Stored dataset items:
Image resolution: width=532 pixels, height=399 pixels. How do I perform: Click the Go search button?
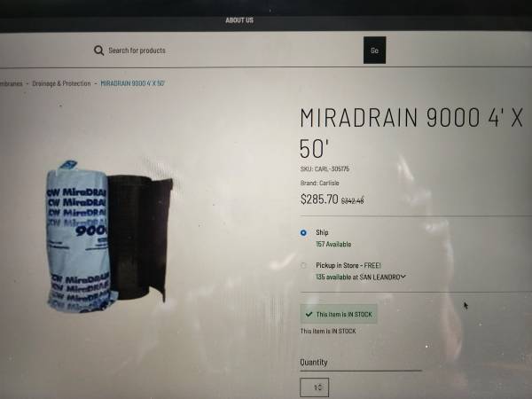374,51
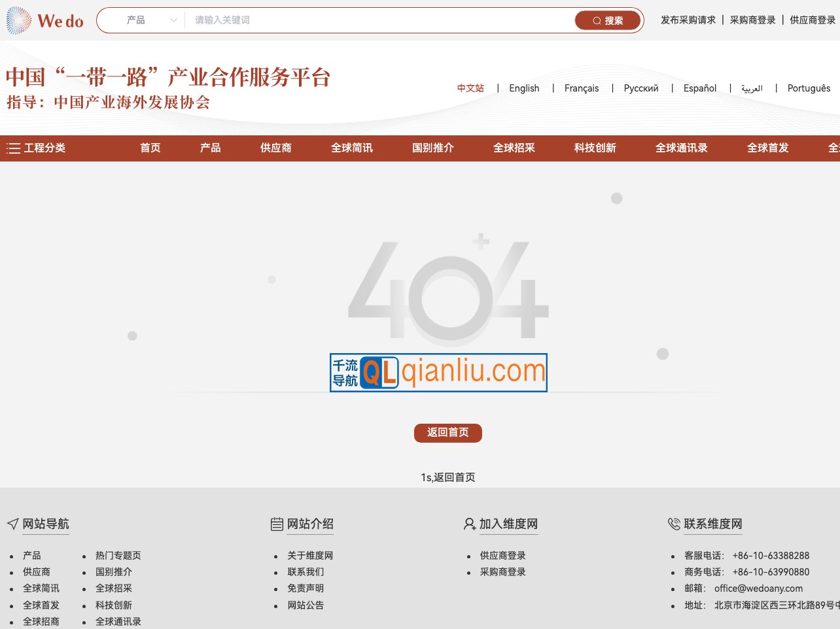Viewport: 840px width, 629px height.
Task: Switch to the 国别推介 menu section
Action: [x=432, y=148]
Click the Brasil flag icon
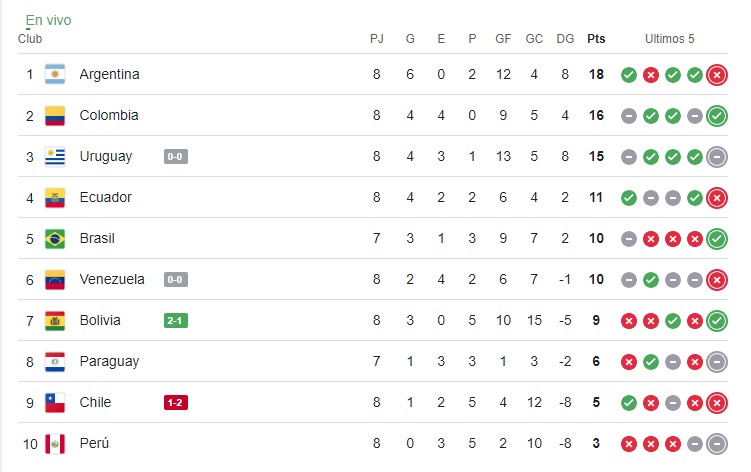 55,239
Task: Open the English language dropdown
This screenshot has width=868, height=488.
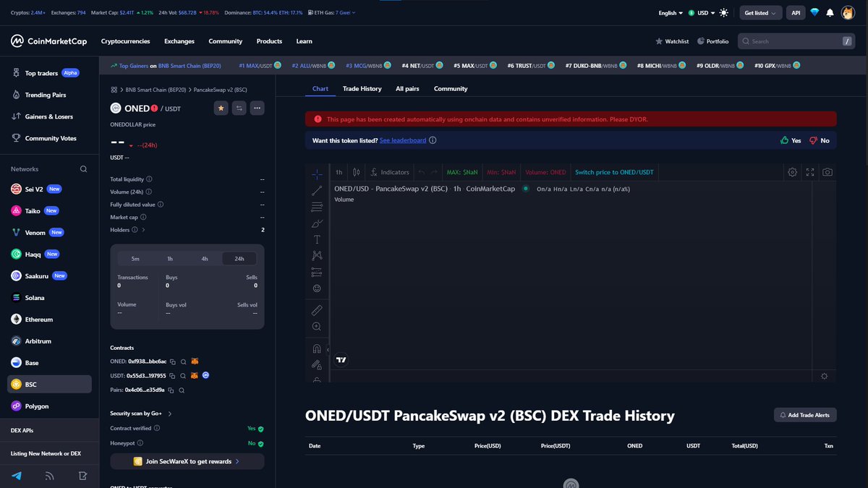Action: [669, 12]
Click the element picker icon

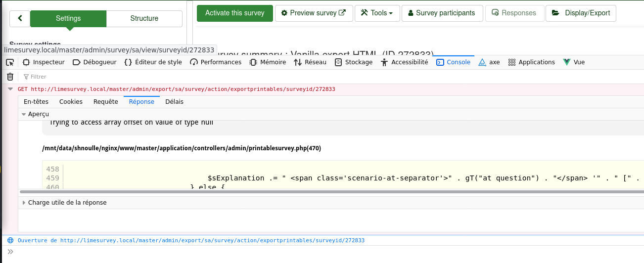coord(9,62)
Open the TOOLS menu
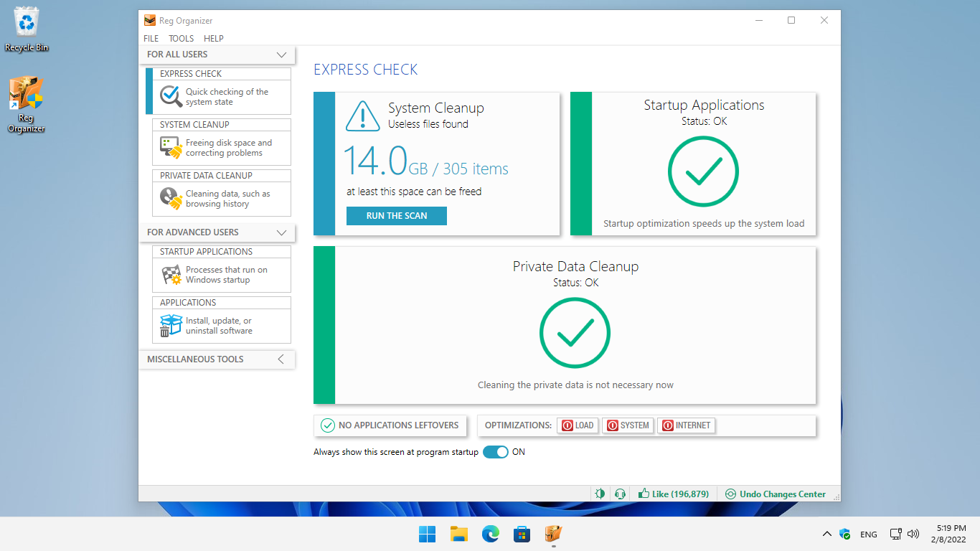 [x=182, y=39]
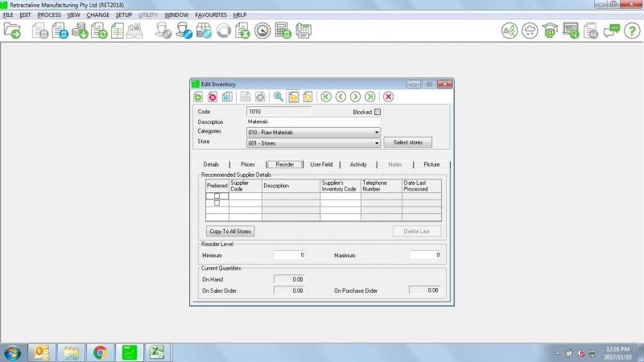
Task: Switch to the Activity tab
Action: (x=358, y=164)
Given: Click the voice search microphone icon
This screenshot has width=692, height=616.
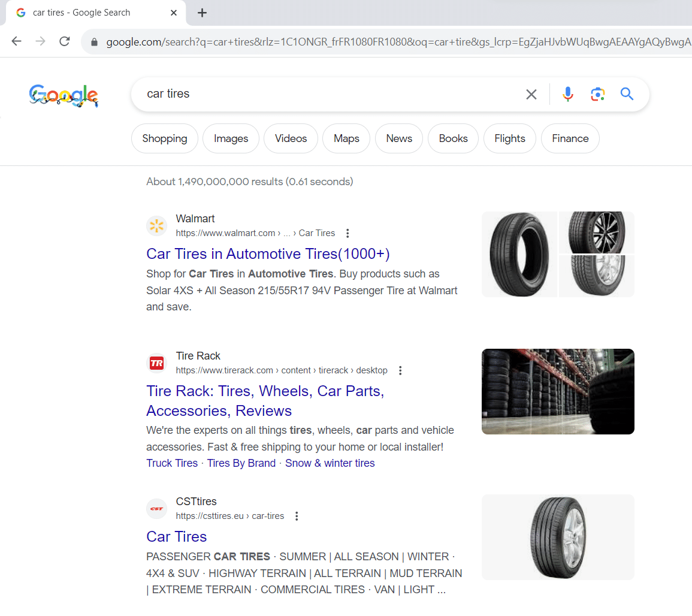Looking at the screenshot, I should pos(568,94).
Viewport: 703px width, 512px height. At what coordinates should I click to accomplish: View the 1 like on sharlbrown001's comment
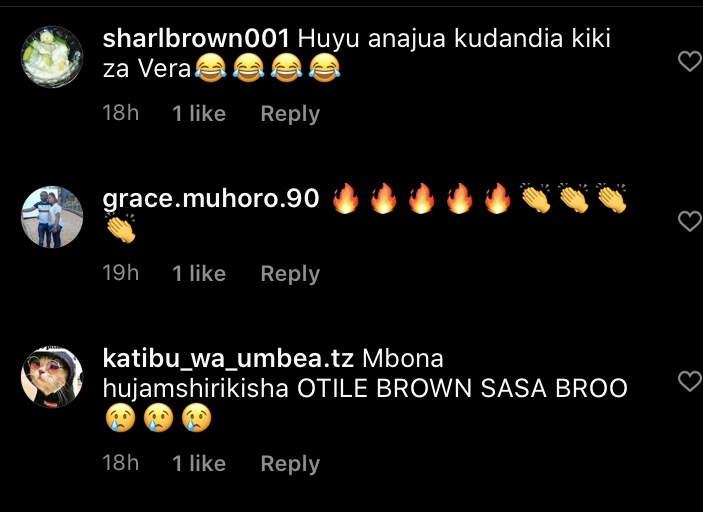tap(199, 113)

◆ PROBLEM TO WORK ON
Return the lines above exactly; the images are not part of the copy.

◆ WRITTEN REPLY
Image resolution: width=532 pixels, height=399 pixels. How do I perform: Click the Go search button?
374,51
Viewport: 840px width, 629px height.
Task: Switch to the 国别推介 menu section
Action: [x=432, y=148]
Click the Brasil flag icon
 55,239
Task: Open the English language dropdown
This screenshot has width=868, height=488.
Action: [669, 12]
Click the element picker icon

coord(9,62)
Open the TOOLS menu
 [x=182, y=39]
Task: Switch to the Activity tab
Action: (x=358, y=164)
Given: Click the voice search microphone icon
This screenshot has width=692, height=616.
Looking at the screenshot, I should pos(568,94).
Viewport: 703px width, 512px height. At what coordinates should I click to accomplish: View the 1 like on sharlbrown001's comment
tap(199, 113)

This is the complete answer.